While the research took place in Ireland and Northern Ireland, it is notable because surgical abortions are not available through the formal healthcare system there except in a few restricted circumstances. This is similar to many other parts of the world, and telemedicine isn’t an option for many women across American who are seeking abortion-inducing medication. According to the Guttmacher Institute, a research organization focused on reproductive health rights, 19 states require clinicians providing abortion-inducing medication be physically present during the procedure, effectively prohibiting the use of telemedicine to prescribe the medication.
“About a quarter of the world’s population lives in countries with highly restrictive abortion laws. Women in these countries often resort to unsafe methods to end their pregnancies,” the Irish researchers write. “Globally, each year an estimated 43,000 women die as a result of lack of access to safe legal abortion services through their countries’ formal healthcare systems. Millions more have complications. Worldwide, the fourth leading cause of maternal mortality is unsafe abortion.”
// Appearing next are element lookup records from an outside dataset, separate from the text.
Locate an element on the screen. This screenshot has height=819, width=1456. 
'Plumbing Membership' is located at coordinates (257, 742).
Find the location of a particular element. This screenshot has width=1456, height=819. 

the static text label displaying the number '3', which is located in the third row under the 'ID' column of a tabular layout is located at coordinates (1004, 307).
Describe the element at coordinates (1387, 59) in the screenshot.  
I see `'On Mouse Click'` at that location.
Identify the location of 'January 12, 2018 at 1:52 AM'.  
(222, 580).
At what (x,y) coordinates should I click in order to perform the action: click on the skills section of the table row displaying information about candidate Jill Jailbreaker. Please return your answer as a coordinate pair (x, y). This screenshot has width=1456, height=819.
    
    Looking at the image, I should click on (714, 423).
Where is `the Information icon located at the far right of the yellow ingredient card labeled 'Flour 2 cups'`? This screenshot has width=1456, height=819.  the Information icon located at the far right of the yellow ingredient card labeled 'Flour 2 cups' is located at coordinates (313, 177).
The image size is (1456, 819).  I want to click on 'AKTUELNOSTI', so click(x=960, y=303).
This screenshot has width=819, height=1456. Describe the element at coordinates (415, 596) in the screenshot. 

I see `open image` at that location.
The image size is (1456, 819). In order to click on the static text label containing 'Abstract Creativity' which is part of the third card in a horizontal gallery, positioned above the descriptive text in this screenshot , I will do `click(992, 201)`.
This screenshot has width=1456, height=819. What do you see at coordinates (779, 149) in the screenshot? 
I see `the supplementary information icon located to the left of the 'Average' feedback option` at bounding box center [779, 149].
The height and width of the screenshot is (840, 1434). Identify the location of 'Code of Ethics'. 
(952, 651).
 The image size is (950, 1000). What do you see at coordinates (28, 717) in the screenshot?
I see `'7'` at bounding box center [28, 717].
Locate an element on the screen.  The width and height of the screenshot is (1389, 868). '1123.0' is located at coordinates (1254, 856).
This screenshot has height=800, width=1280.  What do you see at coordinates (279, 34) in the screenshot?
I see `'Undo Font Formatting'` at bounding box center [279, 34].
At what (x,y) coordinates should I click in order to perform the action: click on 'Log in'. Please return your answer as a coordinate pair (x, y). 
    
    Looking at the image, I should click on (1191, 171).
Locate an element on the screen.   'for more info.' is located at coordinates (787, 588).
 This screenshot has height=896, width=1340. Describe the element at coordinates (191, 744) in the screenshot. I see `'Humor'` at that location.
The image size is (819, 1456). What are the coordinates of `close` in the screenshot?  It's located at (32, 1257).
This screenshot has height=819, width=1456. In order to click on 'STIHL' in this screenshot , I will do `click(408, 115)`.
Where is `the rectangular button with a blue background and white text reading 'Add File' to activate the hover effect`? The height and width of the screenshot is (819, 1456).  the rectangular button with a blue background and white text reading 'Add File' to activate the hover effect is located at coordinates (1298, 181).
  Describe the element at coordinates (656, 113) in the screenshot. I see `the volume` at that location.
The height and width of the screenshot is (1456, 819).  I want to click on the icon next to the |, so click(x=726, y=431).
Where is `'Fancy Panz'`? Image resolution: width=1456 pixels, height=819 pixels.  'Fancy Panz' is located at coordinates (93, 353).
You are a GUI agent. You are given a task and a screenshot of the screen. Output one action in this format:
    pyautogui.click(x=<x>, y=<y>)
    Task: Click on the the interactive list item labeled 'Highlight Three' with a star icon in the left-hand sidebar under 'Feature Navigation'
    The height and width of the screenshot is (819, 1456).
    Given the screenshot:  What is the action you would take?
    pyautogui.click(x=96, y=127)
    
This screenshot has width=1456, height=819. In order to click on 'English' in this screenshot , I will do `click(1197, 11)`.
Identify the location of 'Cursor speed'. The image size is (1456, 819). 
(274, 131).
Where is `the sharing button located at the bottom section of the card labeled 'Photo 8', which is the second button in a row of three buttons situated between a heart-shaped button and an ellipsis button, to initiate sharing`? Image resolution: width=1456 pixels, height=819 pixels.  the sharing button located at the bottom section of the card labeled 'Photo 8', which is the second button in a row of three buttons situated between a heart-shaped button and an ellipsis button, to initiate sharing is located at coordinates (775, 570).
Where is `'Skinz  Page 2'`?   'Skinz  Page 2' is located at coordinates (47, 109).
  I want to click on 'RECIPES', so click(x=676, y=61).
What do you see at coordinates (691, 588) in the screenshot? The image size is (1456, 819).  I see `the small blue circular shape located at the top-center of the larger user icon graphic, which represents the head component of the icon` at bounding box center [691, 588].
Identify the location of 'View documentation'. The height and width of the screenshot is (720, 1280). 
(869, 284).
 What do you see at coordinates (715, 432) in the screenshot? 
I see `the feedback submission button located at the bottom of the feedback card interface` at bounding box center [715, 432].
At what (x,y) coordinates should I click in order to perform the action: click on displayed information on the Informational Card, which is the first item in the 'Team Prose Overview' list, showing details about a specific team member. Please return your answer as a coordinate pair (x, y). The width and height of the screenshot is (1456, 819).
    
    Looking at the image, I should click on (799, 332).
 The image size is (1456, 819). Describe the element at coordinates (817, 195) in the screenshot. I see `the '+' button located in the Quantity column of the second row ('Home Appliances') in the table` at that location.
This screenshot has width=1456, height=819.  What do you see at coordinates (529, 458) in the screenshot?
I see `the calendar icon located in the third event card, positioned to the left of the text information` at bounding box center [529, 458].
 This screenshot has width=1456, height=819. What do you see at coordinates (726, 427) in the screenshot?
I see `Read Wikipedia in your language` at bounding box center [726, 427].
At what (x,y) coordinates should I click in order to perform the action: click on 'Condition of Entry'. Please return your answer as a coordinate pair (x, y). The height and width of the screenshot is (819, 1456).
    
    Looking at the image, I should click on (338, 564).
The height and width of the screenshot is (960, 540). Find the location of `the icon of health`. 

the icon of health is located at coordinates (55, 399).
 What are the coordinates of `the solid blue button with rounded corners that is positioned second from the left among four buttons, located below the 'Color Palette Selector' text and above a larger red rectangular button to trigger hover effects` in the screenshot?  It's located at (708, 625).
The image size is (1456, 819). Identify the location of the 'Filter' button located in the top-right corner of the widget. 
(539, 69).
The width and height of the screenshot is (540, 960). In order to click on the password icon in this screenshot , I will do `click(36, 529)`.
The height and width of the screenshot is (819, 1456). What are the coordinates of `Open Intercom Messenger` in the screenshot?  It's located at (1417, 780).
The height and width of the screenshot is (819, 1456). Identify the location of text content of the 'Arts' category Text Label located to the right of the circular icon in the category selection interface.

Safety to women’s health is the main reason opponents cite when bringing it into telemedicine policies in the United States. But those on the other side of the issue argue that safety and effectiveness of medication-induced abortion is an unfounded concern. At the latest study, medical abortions accounted for about 22 percent of all abortions in the United States. The American College of Obstetricians and Gynecologists has supported the use of telemedicine to prescribe and counsel women who wish to choose this process.
States that made amendments to their telemedicine policies to specifically ban the use of virtual prescribing of abortion-inducing medication found themselves slapped with lawsuits on behalf of Planned Parenthood, who called the limitations unconstitutional. Utah was the latest to put such restrictions on telemedicine, although they later removed the language. The amendment was similar to bills that had recently been struck down in other states. Idaho recently stopped banning the use of telemedicine to provide abortion-inducing medication following the settlement of a lawsuit filed by Planned Parenthood, and that organization also won a similar lawsuit in Iowa in 2015 when the state Supreme Court ruled a 2013 rule preventing doctors from administering abortion-inducing medication via telehealth was unconstitutional.
“Our results have important implications for the perception of abortion self sourced outside the formal health system using online telemedicine. Firstly, they clearly show that not at all abortions taking place outside the law are unsafe abortions. Secondly, they add an important dimension to existing evidence that women themselves report abortion through online telemedicine as a positive experience with benefits for health and wellbeing,” the Irish researchers write. “Millions of women worldwide live in countries where self sourced medical abortion is a potentially lifesaving option, and strengthening services outside the formal healthcare setting could be a vital component of strategies to reduce maternal mortality from unsafe abortion. Finally, given the trajectory of abortion policy in Europe and the US, the visibility and importance of self-sourced medical abortion will continue to increase.”